**Problem to solve:** Copy the entries that follow, exactly and completely.
══ Supplied records
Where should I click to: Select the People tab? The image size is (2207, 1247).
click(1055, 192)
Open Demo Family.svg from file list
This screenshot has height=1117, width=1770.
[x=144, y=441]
════
**Task result:**
Where should I click to: Select the People tab? The image size is (2207, 1247).
click(1055, 192)
Open Demo Family.svg from file list
This screenshot has height=1117, width=1770.
[x=144, y=441]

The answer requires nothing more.